In a transgender news article by the The Malay Mail Online published December 9, transgender activist Nisha Ayub of Just for Sisters criticized the announcement of state authorities on the proposed transgender conversion plan.

Ghazali Taib, Terrengganu state executive committee member, revealed in an interview that the state was organizing an awareness course with the objective of bringing members of transgender community back to the right path.

Community census and transgender conversion plan

Ghazali was quoted in an interview that the state is pushing for a census next month to gain insight into the size of the transgender community.

The state will work on the course to identify and rehabilitate transgender individuals in coordination with the Village Development and Security Committee, the police, and state Islamic authorities.

Additional details from Agence France-Press and published on the same publication revealed that the course will run for several days and will commence after the census.

Ghazali said that participation will be voluntary.

The program will also have medical, psychological, and religious experts as well as transgender women who have converted back to normal lives.

“Transgender women are part of our society…. They are our responsibility,” Ghazali Taib said. “At the end, it is up to them to make a choice. The government’s concept is not (to) force. (We) give them a path to make the best choices for their lives.”

While there are no official figures of the transgender population in Malaysia, a health ministry document showed that there are about 24,000 transgender sex workers as of 2014.

Records taken from a collection
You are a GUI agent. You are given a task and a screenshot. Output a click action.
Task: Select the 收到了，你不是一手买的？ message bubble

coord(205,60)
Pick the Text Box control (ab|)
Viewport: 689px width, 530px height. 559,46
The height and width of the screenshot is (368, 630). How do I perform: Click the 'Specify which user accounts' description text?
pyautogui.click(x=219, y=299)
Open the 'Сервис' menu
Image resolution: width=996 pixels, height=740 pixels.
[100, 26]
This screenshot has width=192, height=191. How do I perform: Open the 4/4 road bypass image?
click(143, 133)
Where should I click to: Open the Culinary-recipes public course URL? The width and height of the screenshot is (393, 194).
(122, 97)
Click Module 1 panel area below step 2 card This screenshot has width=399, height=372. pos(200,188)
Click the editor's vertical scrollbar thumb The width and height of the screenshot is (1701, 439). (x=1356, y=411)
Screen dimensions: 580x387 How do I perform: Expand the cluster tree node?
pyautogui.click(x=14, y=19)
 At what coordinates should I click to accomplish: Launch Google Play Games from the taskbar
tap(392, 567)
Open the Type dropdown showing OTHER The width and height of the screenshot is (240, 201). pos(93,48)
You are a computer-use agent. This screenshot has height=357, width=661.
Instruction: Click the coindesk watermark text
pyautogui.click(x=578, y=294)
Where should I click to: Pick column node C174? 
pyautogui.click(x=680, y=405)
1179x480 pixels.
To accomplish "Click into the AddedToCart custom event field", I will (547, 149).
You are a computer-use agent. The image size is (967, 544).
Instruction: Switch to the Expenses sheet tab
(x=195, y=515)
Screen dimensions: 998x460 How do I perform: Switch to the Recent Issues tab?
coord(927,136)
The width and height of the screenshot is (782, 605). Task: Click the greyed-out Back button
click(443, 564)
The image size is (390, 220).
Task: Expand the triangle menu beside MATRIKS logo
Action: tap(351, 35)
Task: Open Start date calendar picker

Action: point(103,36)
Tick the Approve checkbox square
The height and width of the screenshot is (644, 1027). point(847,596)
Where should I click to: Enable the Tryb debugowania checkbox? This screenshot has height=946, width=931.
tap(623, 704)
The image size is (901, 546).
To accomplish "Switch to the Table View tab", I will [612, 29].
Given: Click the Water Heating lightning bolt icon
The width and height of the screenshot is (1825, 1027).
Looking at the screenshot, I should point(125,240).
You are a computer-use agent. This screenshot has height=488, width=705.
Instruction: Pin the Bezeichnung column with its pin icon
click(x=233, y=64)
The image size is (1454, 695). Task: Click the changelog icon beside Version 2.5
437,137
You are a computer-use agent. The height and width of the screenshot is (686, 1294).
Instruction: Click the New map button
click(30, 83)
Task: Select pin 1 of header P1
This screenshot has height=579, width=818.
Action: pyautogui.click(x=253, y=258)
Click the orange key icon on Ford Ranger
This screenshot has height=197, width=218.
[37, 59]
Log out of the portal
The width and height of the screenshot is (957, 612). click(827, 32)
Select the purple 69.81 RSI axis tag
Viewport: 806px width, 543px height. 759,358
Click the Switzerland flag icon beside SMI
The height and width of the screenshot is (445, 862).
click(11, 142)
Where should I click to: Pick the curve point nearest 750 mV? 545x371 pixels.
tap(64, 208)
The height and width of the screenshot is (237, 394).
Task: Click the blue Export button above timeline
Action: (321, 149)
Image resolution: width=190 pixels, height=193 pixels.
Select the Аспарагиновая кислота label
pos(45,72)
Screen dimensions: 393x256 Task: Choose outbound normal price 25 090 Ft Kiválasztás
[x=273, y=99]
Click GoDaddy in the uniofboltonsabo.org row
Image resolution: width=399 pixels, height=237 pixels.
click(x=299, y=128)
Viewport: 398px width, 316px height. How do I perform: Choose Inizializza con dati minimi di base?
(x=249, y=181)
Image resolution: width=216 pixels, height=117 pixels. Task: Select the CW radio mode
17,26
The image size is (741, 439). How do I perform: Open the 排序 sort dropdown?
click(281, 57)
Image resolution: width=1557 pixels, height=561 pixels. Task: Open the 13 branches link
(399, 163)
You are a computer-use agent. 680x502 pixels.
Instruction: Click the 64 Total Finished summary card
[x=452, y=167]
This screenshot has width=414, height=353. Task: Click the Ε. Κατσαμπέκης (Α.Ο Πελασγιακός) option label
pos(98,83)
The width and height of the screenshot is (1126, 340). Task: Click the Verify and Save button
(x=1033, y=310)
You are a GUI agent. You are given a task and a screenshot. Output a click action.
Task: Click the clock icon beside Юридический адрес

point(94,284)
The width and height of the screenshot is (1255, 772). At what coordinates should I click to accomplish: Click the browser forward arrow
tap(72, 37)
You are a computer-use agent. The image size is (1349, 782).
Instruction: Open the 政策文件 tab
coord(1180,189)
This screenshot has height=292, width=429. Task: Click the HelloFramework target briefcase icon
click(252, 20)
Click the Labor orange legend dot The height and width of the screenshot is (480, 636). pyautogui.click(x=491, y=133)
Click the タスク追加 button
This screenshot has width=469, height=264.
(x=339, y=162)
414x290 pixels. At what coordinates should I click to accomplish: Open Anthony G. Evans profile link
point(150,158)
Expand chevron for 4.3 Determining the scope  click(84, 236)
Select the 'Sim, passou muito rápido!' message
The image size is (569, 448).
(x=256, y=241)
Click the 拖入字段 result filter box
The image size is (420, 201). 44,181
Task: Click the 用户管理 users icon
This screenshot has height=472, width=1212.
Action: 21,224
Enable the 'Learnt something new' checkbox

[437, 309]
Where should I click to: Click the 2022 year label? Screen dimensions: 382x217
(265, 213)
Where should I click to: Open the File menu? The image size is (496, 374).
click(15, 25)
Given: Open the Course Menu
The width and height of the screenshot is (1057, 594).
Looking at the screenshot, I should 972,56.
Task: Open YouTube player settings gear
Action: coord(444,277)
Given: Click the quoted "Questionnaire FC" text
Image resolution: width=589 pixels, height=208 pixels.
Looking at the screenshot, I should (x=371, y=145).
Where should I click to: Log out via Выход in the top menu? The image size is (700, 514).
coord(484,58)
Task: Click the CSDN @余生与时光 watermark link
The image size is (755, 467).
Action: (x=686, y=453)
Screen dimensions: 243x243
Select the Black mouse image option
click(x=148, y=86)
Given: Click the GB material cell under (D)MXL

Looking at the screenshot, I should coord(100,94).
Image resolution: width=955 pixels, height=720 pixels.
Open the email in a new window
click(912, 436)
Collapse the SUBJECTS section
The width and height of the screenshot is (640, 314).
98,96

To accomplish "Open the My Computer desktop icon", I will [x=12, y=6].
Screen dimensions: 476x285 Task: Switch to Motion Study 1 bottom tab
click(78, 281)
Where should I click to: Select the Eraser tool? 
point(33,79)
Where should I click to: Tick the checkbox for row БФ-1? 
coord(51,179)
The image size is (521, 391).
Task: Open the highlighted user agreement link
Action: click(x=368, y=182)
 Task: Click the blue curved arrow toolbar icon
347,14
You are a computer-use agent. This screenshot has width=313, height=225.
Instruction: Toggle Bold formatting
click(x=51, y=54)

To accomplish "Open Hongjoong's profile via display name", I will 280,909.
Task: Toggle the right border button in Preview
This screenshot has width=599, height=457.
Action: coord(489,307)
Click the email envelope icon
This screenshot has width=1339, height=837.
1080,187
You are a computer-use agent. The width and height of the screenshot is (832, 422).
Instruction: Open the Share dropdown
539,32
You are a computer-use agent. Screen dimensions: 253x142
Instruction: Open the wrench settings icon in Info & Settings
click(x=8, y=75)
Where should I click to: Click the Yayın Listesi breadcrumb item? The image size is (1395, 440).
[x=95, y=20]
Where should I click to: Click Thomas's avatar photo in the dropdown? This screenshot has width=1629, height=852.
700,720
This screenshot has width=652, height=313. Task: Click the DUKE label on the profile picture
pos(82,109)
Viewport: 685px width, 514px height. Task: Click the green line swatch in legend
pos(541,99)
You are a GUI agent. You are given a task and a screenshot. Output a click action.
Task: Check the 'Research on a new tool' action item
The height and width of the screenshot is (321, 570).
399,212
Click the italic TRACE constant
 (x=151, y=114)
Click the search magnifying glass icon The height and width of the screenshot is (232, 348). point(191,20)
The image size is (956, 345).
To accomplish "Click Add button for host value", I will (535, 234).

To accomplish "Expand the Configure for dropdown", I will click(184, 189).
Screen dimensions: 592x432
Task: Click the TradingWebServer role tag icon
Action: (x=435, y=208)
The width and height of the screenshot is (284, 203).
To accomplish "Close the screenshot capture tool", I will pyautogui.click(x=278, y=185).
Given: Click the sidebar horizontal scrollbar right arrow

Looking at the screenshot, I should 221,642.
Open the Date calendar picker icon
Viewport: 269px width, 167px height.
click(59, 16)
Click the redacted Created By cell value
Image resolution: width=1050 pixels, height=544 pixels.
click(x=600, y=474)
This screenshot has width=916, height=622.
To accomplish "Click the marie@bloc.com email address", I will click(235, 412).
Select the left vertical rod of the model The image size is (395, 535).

ASSIGNMENT.
Tell whether each statement below agrees with the article, answering yes or no and quoting the article's deciding words. (a) Ghazali said taking part in the course will be voluntary. (b) The course will start before the census. (c) Official figures put Malaysia's transgender population at about 24,000.

EXERCISE SOLUTION.
(a) Yes: "Ghazali said that participation will be voluntary."
(b) No: "will commence after the census."
(c) No: "there are no official figures of the transgender population in Malaysia"